Esa gente
El coronavirus nos fuerza a cambiar de mentalidad con la inmigración en un tiempo de fronteras rotundas pero riesgos volátiles
Sin prestarle demasiada atención, se percibe un tufillo extraño en las informaciones sobre los rebrotes del coronavirus. El caso de Lleida parece adscrito de manera abrasiva a los inmigrantes que participan en la recogida de la fruta. Los temporeros se han alzado con la categoría mediática de gremio infectante. Pese a que los datos oficiales son bastante claros y apuntan a que la mayoría de contagios en nuestro país se están produciendo en el ámbito familiar. También es evidente que pese a fantasear con varias fugas en busca y captura de personas sin arraigo, la mayoría de las transgresiones de las precauciones sanitarias las han protagonizado fiesteros, inconscientes y jóvenes egoístas que juegan en casa. Ha sucedido algo similar con los contagios en centros de acogida de inmigrantes, que al verse afectados por un brote han sido cercados por la policía y pasto de la curiosidad periodística. Algo del todo contrario, por ejemplo, al brote de la semana pasada en Madrid en un edificio de oficinas, donde se ha llevado con total secretismo no solo los datos sobre número y condición de los infectados, sino incluso de localización del lugar y nombre de las empresas.
Conviene pues detenerse y no tropezar de nuevo en la crimmigración. Cuando el delincuente resulta ser un inmigrante, la noticia adquiere un relieve distinto que cuando el criminal es un paisano con árbol genealógico local. Hace poco hemos visto incluso brotes de protesta vecinal contra algún edificio que albergaba a pequeños delincuentes reincidentes donde la extranjería disculpaba el afán sobrevenido de cobrarse justicia por las bravas. Durante el confinamiento la presión política adquirió tal intensidad que el Gobierno español se vio impedido a tomar medidas sobre inmigración que han sido aceptadas en otros países de nuestro entorno.

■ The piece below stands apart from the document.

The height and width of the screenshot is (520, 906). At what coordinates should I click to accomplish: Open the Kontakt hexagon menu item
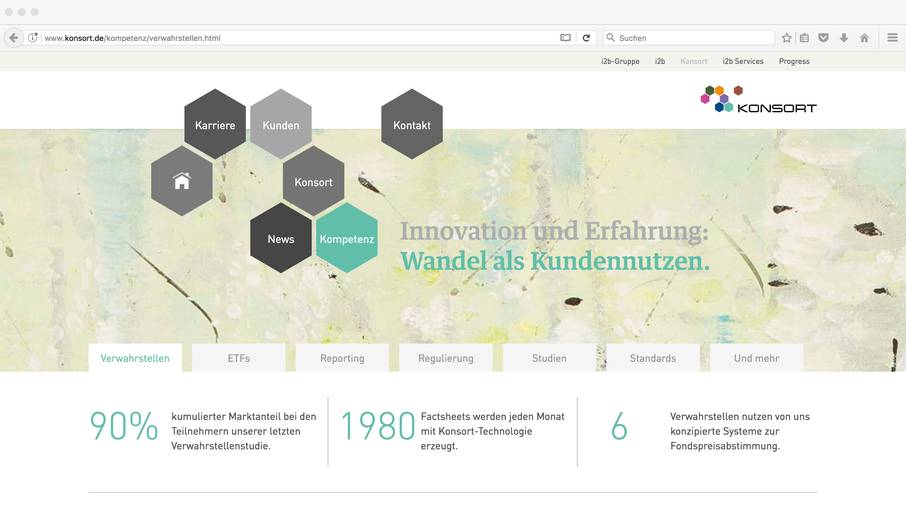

Conceder la residencia a personas que llevaban ya tiempo en la lista de espera hubiera sigo un gesto de generosidad, pues de alguna manera los que han pasado la crisis entre nosotros han adquirido una condición de vecinos incontestable. Más aún cuando su comportamiento ha sido racional, incluso en aquellos casos en que se encontraban en situaciones de desarraigo y exclusión social. Tampoco el cierre de centros de internamiento de inmigrantes, cuyos límites legales resultan harto dudosos, ha provocado alarmas, más allá de las que nos previenen ante un aumento de la pobreza extrema que deberíamos encarar con la mayor de las urgencias.
La excepción técnica por la que se han podido contratar a personas sin papeles en regla para las temporadas de recogida de fruta apunta a una situación anómala. Lo mismo el <TB>grado de hacinamiento y las condiciones penosas de vida de mucha de esa mano de obra itinerante. Hace meses, en la misma Lleida que ahora vemos en alarma sanitaria, un futbolista de la liga francesa se ofreció, ante la ausencia de reacción de las autoridades, para costear el alojamiento de africanos abandonados a su suerte. Quien no quiera ver que la exclusión de los sistemas de salud y el ejercicio de funambulismo por la cuerda floja del empleo ilegal son un arma de doble filo es que prefiere estar ciego. El coronavirus nos fuerza a cambiar de mentalidad con la inmigración en un tiempo de fronteras rotundas pero riesgos volátiles. Nunca lo inteligente estuvo tan en sintonía con lo decente. Aprovechemos el momento.